Despite their tolerance of his crazy, kitchen experiments, Johnson said there weren’t many people in his life who actually knew a whole lot about science.
When he was a high school student he wanted to build his first robot, but he had to use research from his local library to figure out how to put it together.
Recently he led a robotics team of foster children to a science fair at the White House.
“What I’m doing now with the robotics program is trying to start with kids early on … get them interested in robotics and then stick with them all the way through high school,” Johnson said.
Johnson said mentoring to youth, especially African-Americans, is is way of reaching back to kids who are interested in science like he was early in his life and he believes technology is an important way to do that.
“Some of the problems that I see today are problems that I experienced when I was a kid in the segregated South growing up,” Johnson said. “Somehow we need to have a fundamental change. I think technology will provide us a tool to use to bring about that change. But the change is a social change; it’s a community change. It’s an attitude change.”
Johnson acknowledges these are ambitious goals, but he’s encouraged by so much of the change that he’s already seen in the neighborhood around his lab and the Atlanta tech scene as a whole.
“I take exception to a lot of notions that people have that the only other main center of technology is Silicon Valley,” he said. “I think Atlanta has a lot to offer and I think we’re starting to come into our own. I think we’re beginning to appreciate the process of incubating technology.”
While Johnson talks about the future of technology, there are reminders all over his office of his famous invention of the past.
When you first walk in there’s a huge photo hanging over the front desk of at least two dozen kids, all in various states of glee, pointing neon-colored Super Soakers at the camera.
Further back in Johnson’s office there’s a conference room length table that holds many a childhood memory. There are Super Soakers of nearly every shape, size and color and Nerf guns galore, including a special Iron Man version. There’s also a lesser known invention called the Whacky Water Ball. All of these toys are based on patents held by Johnson.
Johnson originally licensed the Super Soaker to a company called Larami that was later bought by giant toy maker, Hasbro, which has manufactured everything from Monopoly to Mr. Potato Head.

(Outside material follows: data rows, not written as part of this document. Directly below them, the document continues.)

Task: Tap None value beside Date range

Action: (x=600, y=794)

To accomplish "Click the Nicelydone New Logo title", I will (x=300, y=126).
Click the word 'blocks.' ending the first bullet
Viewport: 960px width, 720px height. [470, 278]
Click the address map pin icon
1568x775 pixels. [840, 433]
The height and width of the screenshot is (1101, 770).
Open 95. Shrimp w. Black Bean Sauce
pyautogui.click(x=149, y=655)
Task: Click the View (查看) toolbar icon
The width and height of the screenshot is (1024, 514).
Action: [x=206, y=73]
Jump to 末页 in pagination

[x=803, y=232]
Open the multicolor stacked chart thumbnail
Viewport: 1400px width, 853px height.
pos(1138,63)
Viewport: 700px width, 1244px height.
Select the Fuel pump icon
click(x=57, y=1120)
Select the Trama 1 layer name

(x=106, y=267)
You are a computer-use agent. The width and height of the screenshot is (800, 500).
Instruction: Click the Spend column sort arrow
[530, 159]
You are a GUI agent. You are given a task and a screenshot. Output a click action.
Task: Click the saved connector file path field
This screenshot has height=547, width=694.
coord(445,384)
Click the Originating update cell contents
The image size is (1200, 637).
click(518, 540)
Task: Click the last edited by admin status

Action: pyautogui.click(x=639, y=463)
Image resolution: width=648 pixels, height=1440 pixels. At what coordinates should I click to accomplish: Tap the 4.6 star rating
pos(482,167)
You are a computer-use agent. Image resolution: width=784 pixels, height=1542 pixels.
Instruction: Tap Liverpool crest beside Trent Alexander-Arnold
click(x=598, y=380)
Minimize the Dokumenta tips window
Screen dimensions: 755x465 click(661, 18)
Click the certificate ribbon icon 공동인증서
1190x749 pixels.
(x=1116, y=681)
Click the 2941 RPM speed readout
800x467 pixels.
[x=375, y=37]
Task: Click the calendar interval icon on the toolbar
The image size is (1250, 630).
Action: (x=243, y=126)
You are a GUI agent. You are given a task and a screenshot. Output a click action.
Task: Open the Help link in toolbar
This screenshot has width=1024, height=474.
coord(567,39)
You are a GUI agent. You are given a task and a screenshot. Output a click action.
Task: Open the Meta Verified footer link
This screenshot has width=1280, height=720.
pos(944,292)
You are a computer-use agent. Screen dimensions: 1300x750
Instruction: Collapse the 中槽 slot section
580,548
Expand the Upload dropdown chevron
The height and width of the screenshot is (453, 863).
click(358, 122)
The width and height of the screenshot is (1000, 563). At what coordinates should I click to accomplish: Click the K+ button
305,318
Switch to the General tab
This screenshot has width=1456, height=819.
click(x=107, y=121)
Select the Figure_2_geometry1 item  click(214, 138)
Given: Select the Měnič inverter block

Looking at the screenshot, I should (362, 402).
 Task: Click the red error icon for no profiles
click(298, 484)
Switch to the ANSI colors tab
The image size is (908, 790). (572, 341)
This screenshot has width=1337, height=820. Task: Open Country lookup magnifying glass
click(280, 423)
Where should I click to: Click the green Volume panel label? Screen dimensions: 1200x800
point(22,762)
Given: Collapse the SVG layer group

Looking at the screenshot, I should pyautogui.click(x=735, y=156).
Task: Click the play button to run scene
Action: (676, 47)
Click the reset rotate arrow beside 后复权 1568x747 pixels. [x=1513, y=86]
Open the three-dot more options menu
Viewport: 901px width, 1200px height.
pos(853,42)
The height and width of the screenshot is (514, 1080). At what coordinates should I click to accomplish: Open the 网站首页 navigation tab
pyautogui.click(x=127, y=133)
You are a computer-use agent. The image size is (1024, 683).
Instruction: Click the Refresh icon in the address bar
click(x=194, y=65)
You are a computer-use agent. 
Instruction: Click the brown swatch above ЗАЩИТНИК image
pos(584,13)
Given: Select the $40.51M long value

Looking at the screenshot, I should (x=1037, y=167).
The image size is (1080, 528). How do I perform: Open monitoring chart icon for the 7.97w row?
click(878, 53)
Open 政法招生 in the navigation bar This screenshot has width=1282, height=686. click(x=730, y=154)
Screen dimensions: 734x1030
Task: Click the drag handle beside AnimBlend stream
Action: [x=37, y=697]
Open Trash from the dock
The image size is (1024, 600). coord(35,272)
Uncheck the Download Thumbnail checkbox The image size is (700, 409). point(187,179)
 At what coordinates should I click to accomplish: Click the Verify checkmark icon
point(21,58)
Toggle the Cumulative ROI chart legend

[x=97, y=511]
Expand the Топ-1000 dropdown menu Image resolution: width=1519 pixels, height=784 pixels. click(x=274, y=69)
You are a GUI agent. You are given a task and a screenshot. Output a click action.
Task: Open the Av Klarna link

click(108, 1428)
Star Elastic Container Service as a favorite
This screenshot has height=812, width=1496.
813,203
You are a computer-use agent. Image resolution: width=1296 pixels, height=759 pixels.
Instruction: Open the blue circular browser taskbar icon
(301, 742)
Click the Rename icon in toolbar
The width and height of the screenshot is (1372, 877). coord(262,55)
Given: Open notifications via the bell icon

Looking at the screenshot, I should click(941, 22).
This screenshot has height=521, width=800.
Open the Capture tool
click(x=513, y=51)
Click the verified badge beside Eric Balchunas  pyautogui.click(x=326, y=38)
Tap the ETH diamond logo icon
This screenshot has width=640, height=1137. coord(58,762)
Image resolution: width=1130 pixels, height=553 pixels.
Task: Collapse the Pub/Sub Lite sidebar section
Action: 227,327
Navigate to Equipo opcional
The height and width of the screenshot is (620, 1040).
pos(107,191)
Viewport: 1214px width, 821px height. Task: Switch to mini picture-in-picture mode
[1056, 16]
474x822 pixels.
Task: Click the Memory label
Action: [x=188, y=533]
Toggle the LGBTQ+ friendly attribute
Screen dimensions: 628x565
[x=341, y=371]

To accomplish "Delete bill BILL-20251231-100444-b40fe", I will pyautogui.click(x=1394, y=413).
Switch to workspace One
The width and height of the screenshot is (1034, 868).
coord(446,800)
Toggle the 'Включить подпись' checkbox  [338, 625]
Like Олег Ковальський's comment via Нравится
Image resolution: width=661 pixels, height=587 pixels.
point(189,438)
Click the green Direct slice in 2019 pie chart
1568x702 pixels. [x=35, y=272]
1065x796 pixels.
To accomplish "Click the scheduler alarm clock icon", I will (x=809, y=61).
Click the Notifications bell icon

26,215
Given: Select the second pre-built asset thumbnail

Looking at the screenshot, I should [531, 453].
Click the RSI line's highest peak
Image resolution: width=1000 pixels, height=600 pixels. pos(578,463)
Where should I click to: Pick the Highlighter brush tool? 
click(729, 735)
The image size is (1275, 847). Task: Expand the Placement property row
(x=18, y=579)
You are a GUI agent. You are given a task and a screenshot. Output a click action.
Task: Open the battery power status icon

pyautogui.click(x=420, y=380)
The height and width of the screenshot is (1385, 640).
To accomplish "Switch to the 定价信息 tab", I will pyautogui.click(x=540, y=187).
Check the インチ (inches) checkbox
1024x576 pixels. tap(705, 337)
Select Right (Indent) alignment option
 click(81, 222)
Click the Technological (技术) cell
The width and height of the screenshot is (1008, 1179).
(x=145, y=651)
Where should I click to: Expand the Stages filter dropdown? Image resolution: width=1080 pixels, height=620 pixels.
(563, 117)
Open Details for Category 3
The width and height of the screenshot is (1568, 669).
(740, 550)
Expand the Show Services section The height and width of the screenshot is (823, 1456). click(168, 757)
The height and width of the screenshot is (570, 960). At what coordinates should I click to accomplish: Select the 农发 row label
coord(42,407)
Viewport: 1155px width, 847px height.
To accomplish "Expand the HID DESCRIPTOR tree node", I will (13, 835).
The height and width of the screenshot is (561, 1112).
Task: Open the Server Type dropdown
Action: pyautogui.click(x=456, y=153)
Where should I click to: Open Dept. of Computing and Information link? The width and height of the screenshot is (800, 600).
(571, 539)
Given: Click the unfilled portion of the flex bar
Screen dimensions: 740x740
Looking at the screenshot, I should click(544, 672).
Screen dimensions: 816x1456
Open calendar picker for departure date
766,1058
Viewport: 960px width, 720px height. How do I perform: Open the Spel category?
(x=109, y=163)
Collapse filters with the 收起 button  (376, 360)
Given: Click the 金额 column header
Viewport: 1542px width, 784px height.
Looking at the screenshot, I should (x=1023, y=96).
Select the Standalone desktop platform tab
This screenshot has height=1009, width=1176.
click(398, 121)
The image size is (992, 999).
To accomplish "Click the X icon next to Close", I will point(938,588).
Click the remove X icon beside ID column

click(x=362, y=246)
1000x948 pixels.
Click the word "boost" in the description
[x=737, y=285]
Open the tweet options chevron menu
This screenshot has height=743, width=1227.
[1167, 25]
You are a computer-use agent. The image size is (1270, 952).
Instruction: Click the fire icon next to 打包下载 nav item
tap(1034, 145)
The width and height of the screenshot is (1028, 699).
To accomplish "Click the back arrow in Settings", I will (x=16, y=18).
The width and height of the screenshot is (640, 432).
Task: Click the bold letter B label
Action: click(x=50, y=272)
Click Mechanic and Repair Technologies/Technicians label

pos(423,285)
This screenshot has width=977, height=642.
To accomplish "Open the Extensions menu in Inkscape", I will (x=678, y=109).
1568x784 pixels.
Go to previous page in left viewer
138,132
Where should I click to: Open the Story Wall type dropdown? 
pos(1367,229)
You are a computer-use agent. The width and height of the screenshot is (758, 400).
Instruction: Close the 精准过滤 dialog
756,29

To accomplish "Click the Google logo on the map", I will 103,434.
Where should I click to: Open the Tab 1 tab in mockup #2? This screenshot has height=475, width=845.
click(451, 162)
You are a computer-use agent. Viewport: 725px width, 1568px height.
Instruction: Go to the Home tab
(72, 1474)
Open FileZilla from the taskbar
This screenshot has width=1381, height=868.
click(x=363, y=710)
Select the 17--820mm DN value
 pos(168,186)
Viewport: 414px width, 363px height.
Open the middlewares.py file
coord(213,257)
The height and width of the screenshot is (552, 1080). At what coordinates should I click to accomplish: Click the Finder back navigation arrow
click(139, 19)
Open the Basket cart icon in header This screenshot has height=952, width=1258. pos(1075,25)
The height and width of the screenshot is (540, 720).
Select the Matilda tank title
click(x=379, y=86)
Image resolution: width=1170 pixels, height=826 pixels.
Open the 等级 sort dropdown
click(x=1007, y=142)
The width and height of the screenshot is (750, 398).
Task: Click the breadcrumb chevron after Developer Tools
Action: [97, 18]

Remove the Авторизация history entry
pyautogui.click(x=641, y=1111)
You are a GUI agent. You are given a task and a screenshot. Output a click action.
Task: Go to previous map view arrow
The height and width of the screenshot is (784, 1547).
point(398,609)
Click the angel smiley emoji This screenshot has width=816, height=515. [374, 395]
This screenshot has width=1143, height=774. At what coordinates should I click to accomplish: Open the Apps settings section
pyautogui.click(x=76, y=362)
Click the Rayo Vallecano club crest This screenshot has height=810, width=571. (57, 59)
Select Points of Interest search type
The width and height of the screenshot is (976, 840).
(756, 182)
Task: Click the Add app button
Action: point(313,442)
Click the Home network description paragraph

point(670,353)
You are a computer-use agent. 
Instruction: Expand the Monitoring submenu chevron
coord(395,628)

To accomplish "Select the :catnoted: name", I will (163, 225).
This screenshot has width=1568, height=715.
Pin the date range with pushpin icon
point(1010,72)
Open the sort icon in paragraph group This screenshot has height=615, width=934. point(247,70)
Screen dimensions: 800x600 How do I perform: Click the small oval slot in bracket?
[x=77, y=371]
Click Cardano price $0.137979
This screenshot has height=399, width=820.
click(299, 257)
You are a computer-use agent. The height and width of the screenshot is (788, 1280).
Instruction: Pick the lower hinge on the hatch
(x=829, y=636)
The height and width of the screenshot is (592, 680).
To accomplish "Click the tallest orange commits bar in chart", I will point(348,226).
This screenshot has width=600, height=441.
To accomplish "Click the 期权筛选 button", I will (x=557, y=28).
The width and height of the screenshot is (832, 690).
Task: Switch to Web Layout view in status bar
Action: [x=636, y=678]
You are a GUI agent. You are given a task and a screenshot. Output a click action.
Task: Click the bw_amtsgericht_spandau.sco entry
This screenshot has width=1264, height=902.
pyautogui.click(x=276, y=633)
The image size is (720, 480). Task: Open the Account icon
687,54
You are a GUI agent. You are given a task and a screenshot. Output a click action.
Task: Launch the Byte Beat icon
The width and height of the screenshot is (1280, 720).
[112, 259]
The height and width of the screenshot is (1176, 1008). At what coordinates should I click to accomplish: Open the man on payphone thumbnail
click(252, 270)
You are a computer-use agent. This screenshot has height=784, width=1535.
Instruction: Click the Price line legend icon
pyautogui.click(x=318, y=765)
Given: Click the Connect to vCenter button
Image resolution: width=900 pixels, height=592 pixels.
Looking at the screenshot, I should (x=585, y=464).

But he said these inventions are part of a past life.
In 2013 Johnson became locked in a financial dispute with Hasbro over what he said were unpaid royalties for some of his inventions.
At the end of that year Johnson’s company was ultimately awarded nearly $73 million.
Johnson said a lot of that money has gone toward keeping the lab going.
“Prior to the suit I was deep in debt between paying off the attorneys who fought the case … paying off the federal government in terms of taxes and paying past debt,” he said.
Would he ever make another Super Soaker? Another toy that rakes in the profits?
“My focus right now is not so much on the toys,” Johnson said. “I’m more focused on energy technology because I think that’s a problem that’s really important and one that needs to be addressed.”
Johnson’s just come from a meeting with his team about a major development in their research. He said that if preliminary tests are true everything could be smooth sailing from here, and perhaps once again Johnson will be the man behind a well-known American invention.